(Beginning of Document segment)
Wootton was deeply critical of conventional laissez-faire economic thinking and was a strong advocate of planning and social equality. She was largely supportive of Keynesianism and wrote a strong riposte to Hayek’s The Road to Serfdom (1944). As a long time friend and collaborator of William Beveridge, she made significant contributions from an economics perspective to the development of his thinking about social security, unemployment and the post-war welfare state in the years following the publication in 1942 of his famous Report. She also worked with other economists on the economics of federal union – a movement which laid the foundations for the European Community. Her influence was grounded in a wide range of contacts and activities.


She wrote many books, perhaps the most noteworthy being Social Science and Social Pathology (1959) which was a collection of her Gifford Lectures, exploring the connections between social science and social problems, particularly focusing on crime and social inequality, and drawing on her long experience as a magistrate in Juvenile Courts (she became a magistrate at age 28, before she was eligible to vote).


Wootton also played a significant role in reforming the British penal system. She served as a member of the Royal Commission on Capital Punishment (1949-53) and her participation in the Wootton Committee on Police Powers in 1959 helped shape the Criminal Justice Act of 1967, which introduced major reforms such as the decriminalization of homosexuality and the abolition of the death penalty (except for treason). And she was responsible for the introduction of Community Service Orders.


A Critical Woman, a biography by Anne Oakley, provides a comprehensive account of Barbara Wootton’s life and achievements. Woman of substance Oakley’s article in The New Humanist, May-June 2011 (link below) is a shorter summary, which concludes with this tribute:


“Humanists today would do well to remember Barbara Wootton and to claim her as their own. Actually, in today’s morally and politically disheartening world, we could all do with a strong dose of the Wootton medicine: morality and science, passion and reason, respect for individual experience combined with a proper reverence for the lessons of cumulative and systematised knowledge. What is the point of sentencing criminals? Why is crime a masculine speciality? Why do some people earn more than others? Who defines the meaning of mental health? What is the best way to teach children, to use technology wisely, to protect the natural world? These were the kinds of questions she asked and tried to answer. She was a woman – a person – ahead of her time, critical in both senses of that word: both important and a source of acute commentary on many of those customs and arrangements that deeply affect all our lives.”
(End of Document segment)
(Beginning of Information)
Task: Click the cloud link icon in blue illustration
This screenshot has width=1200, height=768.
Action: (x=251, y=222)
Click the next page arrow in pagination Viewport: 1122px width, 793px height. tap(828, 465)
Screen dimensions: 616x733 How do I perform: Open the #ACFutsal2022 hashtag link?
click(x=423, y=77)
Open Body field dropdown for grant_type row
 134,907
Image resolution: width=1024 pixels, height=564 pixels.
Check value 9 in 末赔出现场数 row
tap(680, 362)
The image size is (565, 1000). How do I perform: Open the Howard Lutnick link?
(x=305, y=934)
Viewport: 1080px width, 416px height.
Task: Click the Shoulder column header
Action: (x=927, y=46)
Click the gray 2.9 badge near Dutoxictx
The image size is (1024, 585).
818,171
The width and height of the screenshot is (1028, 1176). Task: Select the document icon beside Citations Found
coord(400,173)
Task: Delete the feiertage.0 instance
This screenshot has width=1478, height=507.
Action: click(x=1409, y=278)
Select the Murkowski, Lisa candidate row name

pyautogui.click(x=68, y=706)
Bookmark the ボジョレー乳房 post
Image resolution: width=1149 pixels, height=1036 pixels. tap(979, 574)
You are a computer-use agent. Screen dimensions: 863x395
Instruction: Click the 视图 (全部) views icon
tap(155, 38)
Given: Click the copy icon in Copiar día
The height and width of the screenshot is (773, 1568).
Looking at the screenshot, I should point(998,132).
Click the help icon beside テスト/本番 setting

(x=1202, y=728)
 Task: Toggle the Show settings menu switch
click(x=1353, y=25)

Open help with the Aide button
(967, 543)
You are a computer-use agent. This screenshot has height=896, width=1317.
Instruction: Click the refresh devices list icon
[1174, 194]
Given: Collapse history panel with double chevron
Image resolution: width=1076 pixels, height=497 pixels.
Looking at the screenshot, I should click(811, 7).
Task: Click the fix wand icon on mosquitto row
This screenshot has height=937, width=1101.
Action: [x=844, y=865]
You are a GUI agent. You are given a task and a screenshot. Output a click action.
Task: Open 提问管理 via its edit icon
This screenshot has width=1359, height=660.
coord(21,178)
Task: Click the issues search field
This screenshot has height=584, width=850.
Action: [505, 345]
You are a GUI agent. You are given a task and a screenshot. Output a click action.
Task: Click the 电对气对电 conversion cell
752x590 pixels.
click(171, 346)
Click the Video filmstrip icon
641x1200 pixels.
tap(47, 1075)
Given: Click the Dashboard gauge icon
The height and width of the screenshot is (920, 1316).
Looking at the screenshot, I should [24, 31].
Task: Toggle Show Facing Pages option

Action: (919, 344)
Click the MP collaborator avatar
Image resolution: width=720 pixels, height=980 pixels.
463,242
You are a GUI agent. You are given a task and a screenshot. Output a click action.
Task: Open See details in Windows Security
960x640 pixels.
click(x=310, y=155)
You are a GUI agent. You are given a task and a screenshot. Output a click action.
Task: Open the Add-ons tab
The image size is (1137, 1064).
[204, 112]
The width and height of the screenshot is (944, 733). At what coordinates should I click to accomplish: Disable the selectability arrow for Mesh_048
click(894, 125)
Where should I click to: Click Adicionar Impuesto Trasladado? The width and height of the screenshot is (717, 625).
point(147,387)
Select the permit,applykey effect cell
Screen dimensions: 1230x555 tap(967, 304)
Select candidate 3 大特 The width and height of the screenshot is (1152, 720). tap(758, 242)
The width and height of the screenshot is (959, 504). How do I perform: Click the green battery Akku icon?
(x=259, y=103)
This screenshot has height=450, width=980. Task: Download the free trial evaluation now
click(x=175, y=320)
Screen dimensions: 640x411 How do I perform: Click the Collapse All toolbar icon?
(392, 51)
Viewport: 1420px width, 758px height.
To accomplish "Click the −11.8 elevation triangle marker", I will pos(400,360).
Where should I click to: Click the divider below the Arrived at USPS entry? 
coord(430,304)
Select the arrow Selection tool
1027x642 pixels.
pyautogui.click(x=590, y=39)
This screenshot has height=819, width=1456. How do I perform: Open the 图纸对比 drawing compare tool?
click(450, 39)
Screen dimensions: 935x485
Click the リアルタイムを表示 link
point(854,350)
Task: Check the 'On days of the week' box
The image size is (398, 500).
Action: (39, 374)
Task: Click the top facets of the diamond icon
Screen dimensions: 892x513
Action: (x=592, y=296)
(End of Information)
According to the text on Barbara Wootton, at what age did she become a magistrate?

She became a magistrate at age 28, before she was eligible to vote.